Last updated: 2026-07-07Imaging reports, discharge summaries, and medication records

How do I organize imaging reports, discharge summaries, and medication lists together?

Use the discharge summary as the timeline anchor, then attach imaging reports, image access details, medication lists, lab reports, and procedure notes in the order they relate to the care episode.

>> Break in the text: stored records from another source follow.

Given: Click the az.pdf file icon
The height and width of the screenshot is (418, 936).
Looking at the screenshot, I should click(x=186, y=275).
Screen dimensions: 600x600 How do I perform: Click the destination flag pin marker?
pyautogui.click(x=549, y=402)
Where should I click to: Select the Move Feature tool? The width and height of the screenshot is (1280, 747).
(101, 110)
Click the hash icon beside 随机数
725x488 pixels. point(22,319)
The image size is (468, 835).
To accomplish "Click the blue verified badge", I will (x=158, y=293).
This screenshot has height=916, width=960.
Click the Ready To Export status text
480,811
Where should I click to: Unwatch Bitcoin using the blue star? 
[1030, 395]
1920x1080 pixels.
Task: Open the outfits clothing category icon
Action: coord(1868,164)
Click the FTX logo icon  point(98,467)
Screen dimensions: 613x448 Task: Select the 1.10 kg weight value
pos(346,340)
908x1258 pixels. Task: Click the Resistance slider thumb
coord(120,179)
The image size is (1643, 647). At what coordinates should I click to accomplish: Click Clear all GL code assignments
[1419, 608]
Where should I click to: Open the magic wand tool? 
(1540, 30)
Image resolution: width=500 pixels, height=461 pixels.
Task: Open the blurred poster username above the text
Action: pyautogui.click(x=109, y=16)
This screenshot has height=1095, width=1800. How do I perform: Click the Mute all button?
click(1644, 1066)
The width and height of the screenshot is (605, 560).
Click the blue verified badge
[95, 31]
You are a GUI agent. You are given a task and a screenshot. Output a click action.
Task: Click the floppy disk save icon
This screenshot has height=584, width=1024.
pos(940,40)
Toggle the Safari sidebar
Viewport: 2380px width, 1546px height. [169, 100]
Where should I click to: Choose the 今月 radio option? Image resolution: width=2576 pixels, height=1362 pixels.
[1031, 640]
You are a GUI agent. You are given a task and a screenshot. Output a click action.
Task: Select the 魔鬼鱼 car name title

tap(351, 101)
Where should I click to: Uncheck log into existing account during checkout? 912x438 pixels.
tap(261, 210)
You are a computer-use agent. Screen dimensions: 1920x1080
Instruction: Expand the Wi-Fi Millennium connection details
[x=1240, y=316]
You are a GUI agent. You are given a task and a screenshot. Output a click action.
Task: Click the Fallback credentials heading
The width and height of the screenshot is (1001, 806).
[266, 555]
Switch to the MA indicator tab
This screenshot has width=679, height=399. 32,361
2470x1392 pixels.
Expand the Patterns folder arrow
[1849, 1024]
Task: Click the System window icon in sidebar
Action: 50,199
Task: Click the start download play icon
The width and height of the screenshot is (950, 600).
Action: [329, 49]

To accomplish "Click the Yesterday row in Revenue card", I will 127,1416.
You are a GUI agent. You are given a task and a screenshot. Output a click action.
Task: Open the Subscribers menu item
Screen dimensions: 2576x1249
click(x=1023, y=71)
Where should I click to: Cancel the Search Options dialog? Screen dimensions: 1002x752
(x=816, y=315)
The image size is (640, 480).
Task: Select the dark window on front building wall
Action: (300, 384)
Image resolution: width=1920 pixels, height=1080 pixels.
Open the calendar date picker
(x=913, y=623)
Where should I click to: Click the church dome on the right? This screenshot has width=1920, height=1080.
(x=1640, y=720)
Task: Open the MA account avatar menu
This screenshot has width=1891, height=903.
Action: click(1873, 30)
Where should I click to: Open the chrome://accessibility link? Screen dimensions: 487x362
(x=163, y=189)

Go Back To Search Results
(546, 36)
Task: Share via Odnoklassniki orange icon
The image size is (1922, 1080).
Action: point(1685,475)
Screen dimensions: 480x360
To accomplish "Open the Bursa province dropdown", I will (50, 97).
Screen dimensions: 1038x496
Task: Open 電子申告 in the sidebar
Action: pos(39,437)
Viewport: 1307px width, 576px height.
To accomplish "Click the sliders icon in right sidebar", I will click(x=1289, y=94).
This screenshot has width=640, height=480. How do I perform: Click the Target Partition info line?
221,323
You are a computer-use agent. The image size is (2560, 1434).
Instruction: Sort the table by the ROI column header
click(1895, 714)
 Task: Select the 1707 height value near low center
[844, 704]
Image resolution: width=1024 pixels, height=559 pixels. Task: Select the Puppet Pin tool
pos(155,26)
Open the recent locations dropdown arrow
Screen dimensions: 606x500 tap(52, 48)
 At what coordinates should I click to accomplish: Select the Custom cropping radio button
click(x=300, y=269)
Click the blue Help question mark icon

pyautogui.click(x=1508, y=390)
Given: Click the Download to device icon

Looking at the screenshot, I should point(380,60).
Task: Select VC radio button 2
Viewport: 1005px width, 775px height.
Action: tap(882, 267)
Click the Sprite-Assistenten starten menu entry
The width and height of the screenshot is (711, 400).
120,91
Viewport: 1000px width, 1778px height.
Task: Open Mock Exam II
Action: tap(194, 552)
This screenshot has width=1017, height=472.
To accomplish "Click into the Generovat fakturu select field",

A packet built manually or with MedDossier should separate source documents from summaries, so a reviewer can see where each fact came from.

Packet structure

1

Start with the care episode: admission, discharge, outpatient visit, or procedure date.

2

Place the discharge summary or visit note first when it explains the episode.

3

Attach imaging reports and image access instructions next to the event they support.

4

Put medication changes in a table with start, stop, dose, frequency, and source document.

5

Add a missing-item note for unavailable images, reports, or medication details.

Document order

Episode summary

Discharge summary, visit note, or procedure note that anchors the episode.

Imaging section

Written radiology report, modality, date, body part, and image access path.

Medication section

Current list plus start, stop, and changed medicines with source references.

Missing items

Reports, images, pages, or medicine details that are expected but absent.

Common mistakes

  • Putting image files in the packet without written imaging reports.
  • Listing medication names without dose or frequency.
  • Mixing discharge instructions with patient notes.
  • Forgetting to label whether a medicine is current, stopped, or historical.

Boundary

This page is not medical advice. It does not interpret imaging, discharge, or medication records; clinicians should answer care questions.

FAQ

Should imaging reports and image files be together?

Yes when possible. Put the written report beside the image access instructions so the receiving team can find both.

How do I list medicines that changed during admission?

Use a table with medicine name, dose, route, frequency, start or stop date, and the source document.

What if the discharge summary is missing?

Mark it as missing and use available visit notes, procedure notes, and reports as temporary anchors without pretending the set is complete.